Sozialsenator Czaja stellt Forderungen an Merkel

08.05.2015 Morgenpost
Was Berlins Sozialsenator vom Flüchtlingsgipfel erwartet

Heute lädt Kanzlerin Merkel zum Flüchtlingsgipfel. Berlins Sozialsenator Czaja sprach schon vorher Klartext: Er forderte neue Mitarbeiter und mehr Immobilien, die als Unterkünfte dienen können.

Vor dem Flüchtlingsgipfel bei Bundeskanzlerin Angela Merkel am Freitag hat Berlins Sozialsenator Mario Czaja (beide CDU) eine größere Unterstützung des Bundes für die Länder bei der Unterbringung der Flüchtlinge gefordert. Er erwarte aber auch, dass bei dem Gipfel die „europäische Dimension“ des Themas besprochen werde. Einige europäische Staaten wie Schweden, Deutschland und die Niederlande nähmen Zehn- oder Hunderttausende Asylbewerber auf, andere nur wenige hundert.

Außerdem, so Czaja, müsse bei dem Treffen über eine weitere personelle Aufstockung beim Bundesamt für Migration und Flüchtlinge (BaMF) gesprochen werden. Die Behörde bearbeitet die Asylverfahren. Zwar sei nach der Einstellung neuer Mitarbeiter zu Jahresbeginn die durchschnittliche Bearbeitungsdauer der Anträge von acht auf fünf Monate gesunken, das reiche aber noch nicht, erklärte der Sozialsenator. Gerade für Asylbewerber aus Balkanländern, die als sichere Drittstaaten gelten, müsse die Verfahrensdauer weiter verkürzt werden.
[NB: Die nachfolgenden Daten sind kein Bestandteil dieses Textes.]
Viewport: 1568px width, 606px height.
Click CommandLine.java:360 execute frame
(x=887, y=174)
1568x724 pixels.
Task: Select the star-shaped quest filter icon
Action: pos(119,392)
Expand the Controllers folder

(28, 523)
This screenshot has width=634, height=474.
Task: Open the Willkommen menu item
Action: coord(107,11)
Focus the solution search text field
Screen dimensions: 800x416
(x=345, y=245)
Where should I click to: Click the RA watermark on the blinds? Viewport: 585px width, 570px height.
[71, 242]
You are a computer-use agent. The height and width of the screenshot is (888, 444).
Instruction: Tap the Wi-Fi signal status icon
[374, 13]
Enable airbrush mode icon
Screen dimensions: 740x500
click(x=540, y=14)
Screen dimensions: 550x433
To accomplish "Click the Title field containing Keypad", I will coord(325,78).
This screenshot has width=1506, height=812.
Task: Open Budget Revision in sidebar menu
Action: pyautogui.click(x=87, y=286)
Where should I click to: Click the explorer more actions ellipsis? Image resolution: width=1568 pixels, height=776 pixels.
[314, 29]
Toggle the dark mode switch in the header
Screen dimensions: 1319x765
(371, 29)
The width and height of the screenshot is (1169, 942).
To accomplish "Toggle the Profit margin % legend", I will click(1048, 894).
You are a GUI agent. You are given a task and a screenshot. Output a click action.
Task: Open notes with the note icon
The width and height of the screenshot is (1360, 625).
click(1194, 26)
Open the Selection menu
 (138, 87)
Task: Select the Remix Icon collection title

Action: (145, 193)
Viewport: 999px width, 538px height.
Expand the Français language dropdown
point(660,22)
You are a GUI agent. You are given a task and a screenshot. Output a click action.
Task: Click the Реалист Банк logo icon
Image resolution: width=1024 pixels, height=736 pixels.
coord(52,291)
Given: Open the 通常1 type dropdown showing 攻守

Gestiegene Flüchtlingszahlen in Berlin
Czaja regte ferner an, der Bund solle eine Datenplattform für einen länderübergreifenden Personalaustausch schaffen. Das Berliner Landesamt für Gesundheit und Soziales benötige angesichts der stark gestiegenen Flüchtlingszahlen dringend mehr Mitarbeiter. Möglicherweise gebe es in strukturschwachen Regionen oder Städten, in denen die Bevölkerung stark zurückgeht, öffentlich Bedienstete, die gern für ein paar Monate oder ein Jahr in Berlin aushelfen würden, sagte der CDU-Politiker. Es sei wichtig, schnell Mitarbeiter zu finden, die sich bei der Betreuung von Asylbewerbern mit der Rechtslage und der Behördensoftware auskennen.
Der Sozialsenator fordert auch, dass der Bund schnell und unbürokratisch mehr Immobilien bereitstellt, die zu Flüchtlingsheimen umgebaut werden können. In den vergangenen Wochen Es hatte viel Kritik an den bisherigen Angeboten der Bundesanstalt für Immobilienaufgaben (BIMA) gegeben. Diese seien für diesen Zweck ungeeignet und vielfach in sehr schlechtem Zustand gewesen, hieß es.